#### [YOUR TASK]
Output the exact lines that start at the one containing "This screenshot has" and continue to the last line of the entries below; do not output pictures.
*** DATA FOR REVIEW Section Begins ***
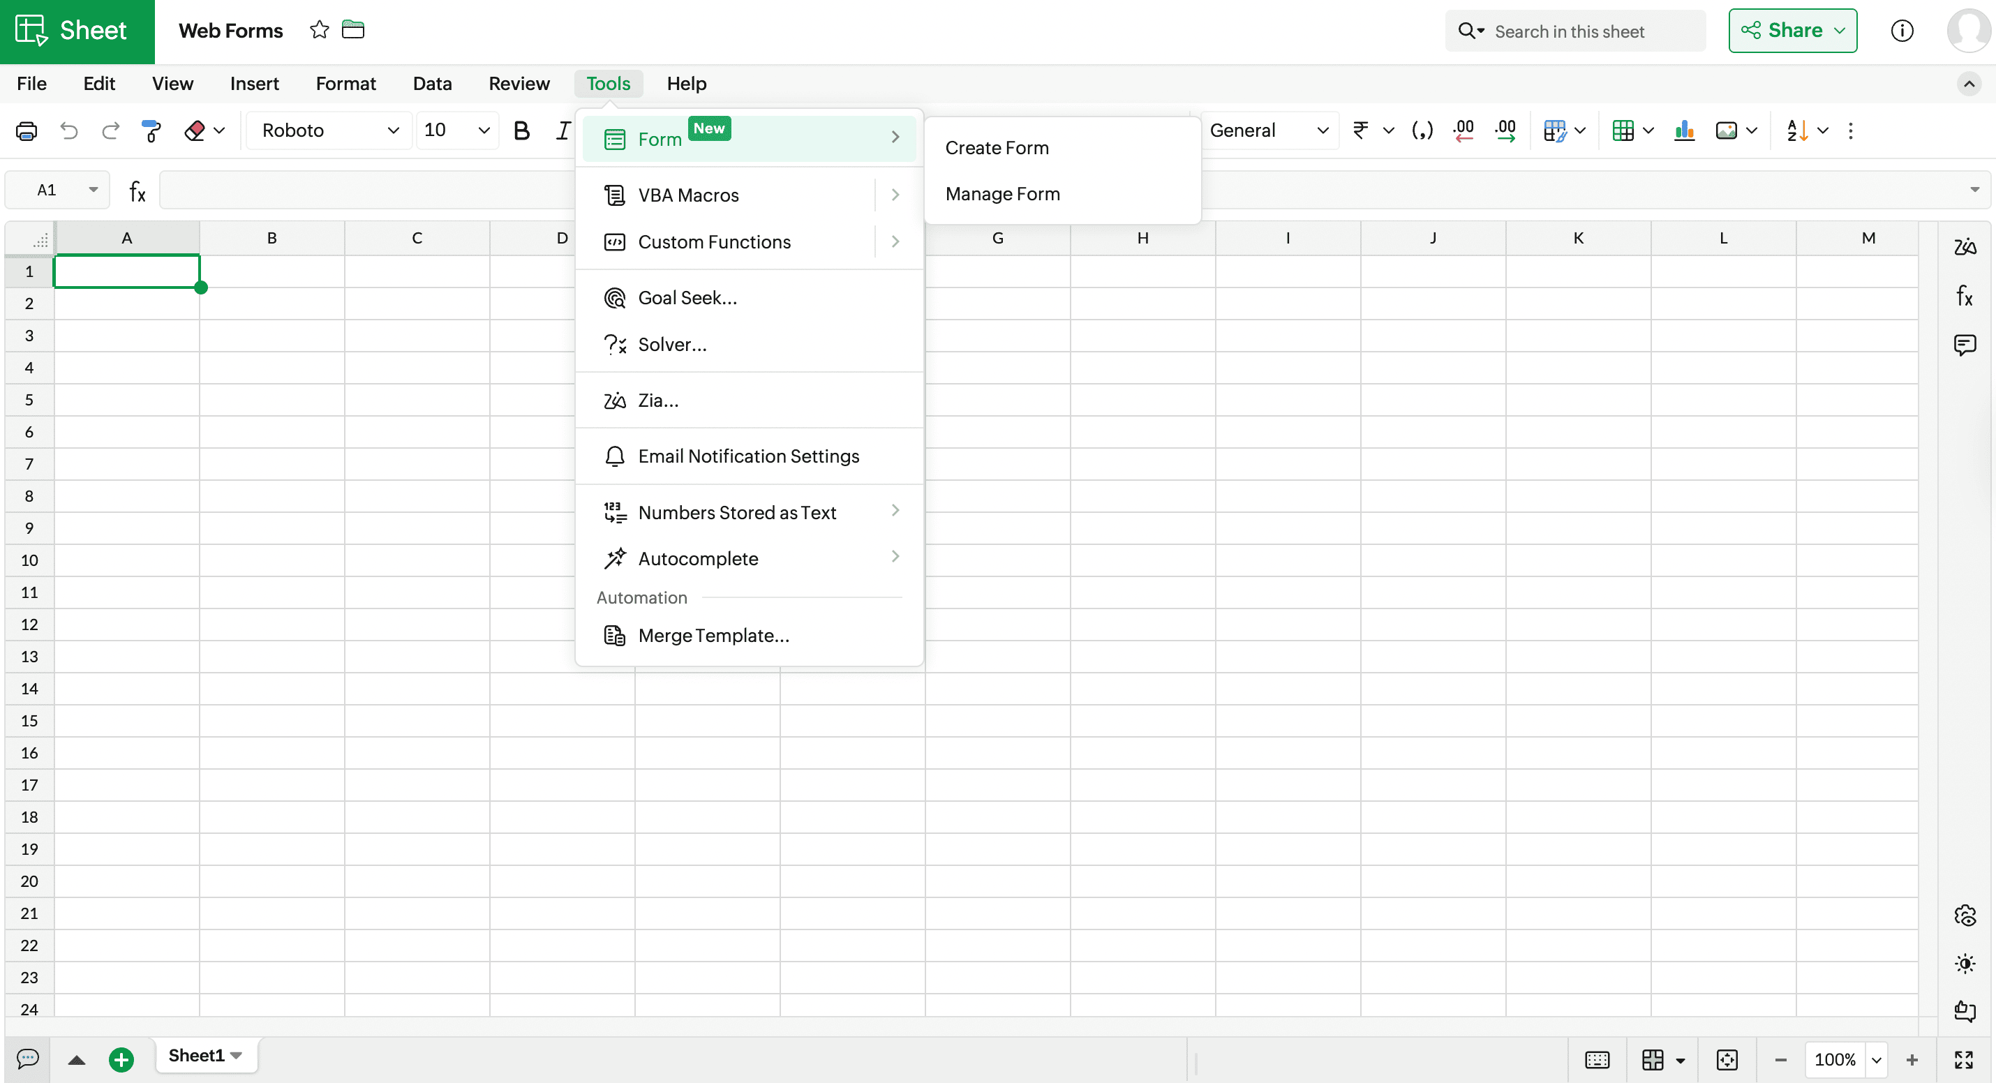The width and height of the screenshot is (1996, 1083).
Task: Click the Share button
Action: [x=1792, y=30]
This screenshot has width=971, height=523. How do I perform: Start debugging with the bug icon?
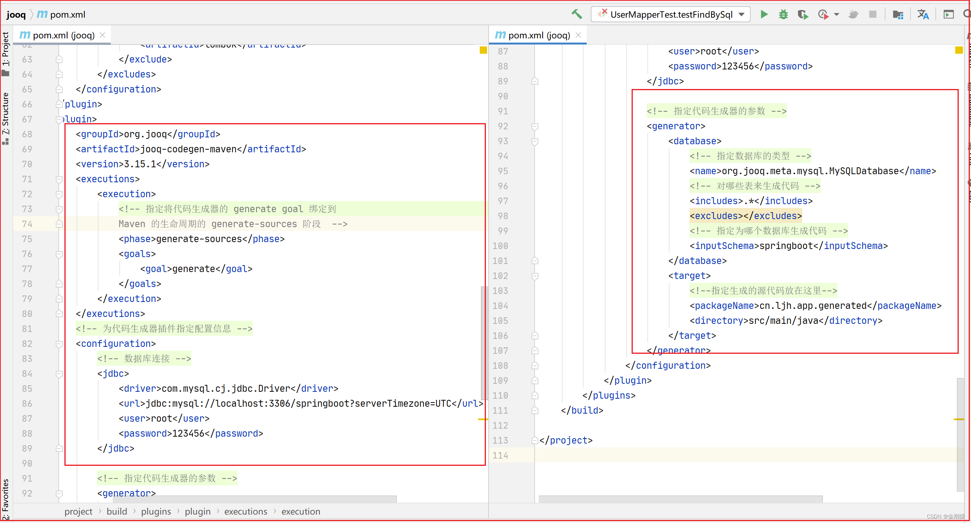[x=783, y=14]
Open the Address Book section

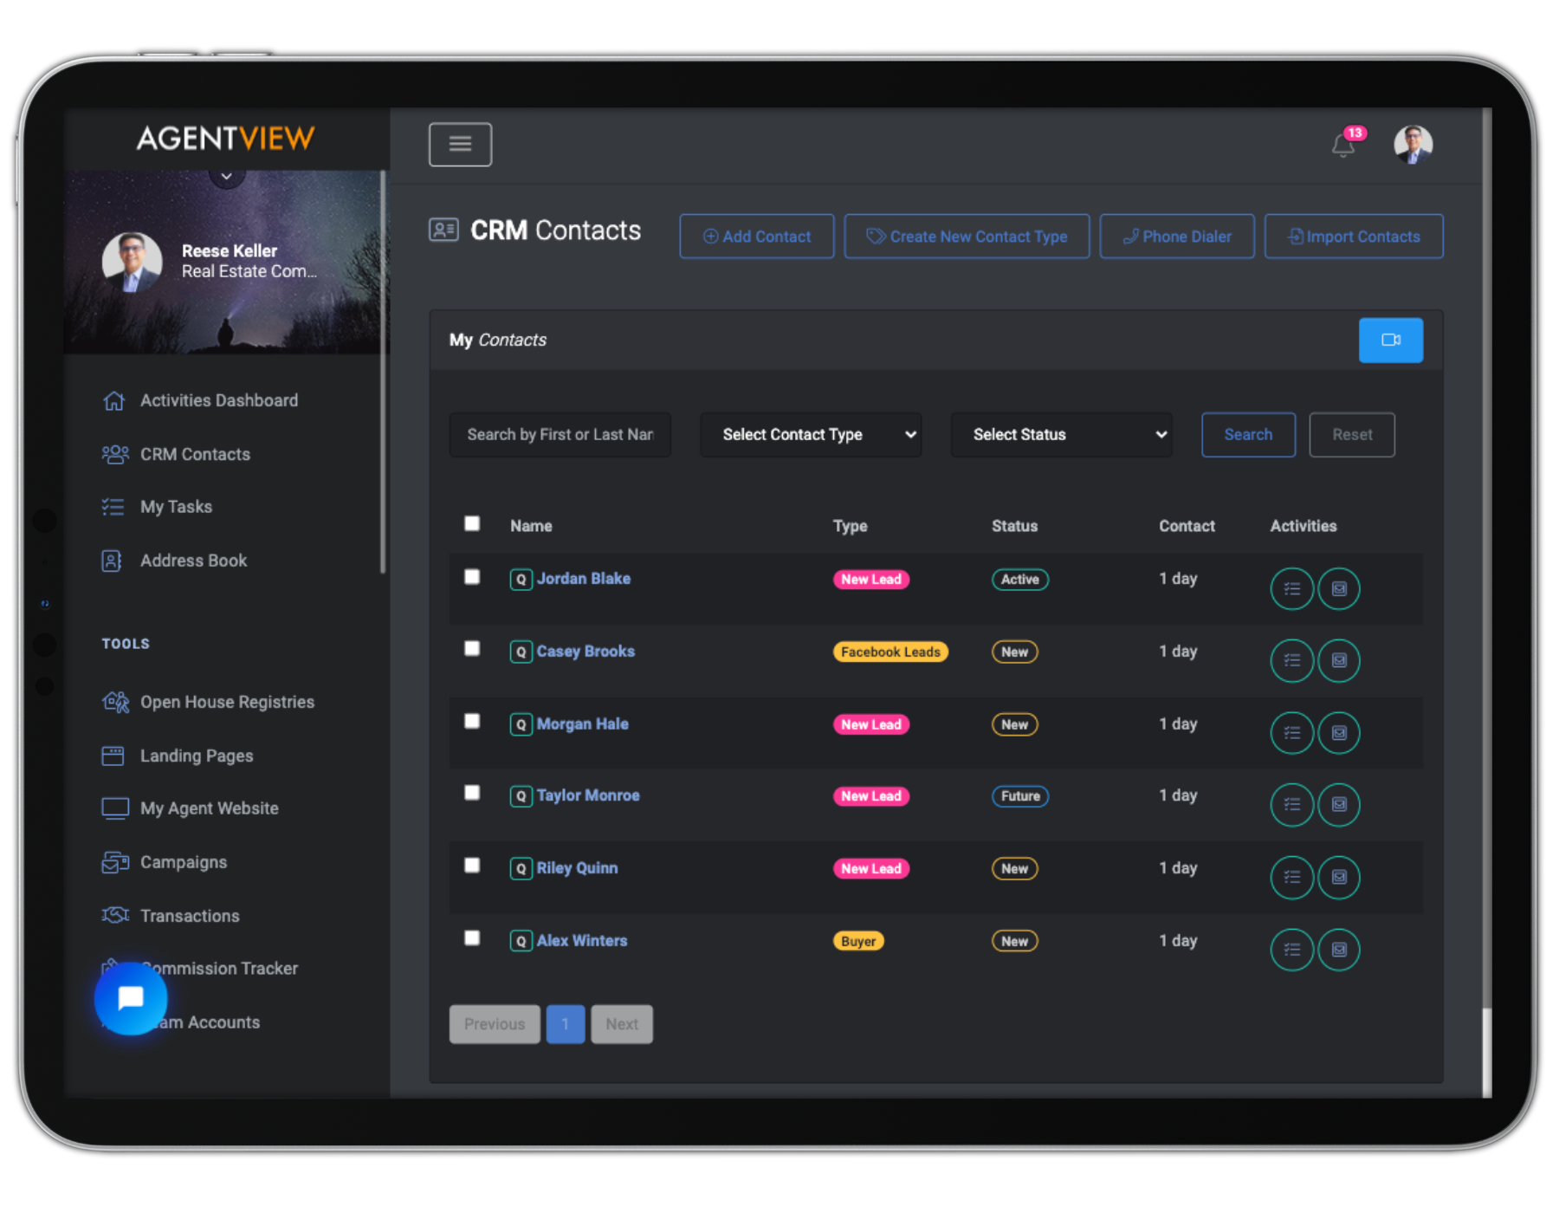click(x=193, y=560)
*** DATA FOR REVIEW Section Ends ***
#### [RESPONSE]
This screenshot has width=971, height=523. How do I perform: Start debugging with the bug icon?
[x=783, y=14]
Open the Address Book section

click(x=193, y=560)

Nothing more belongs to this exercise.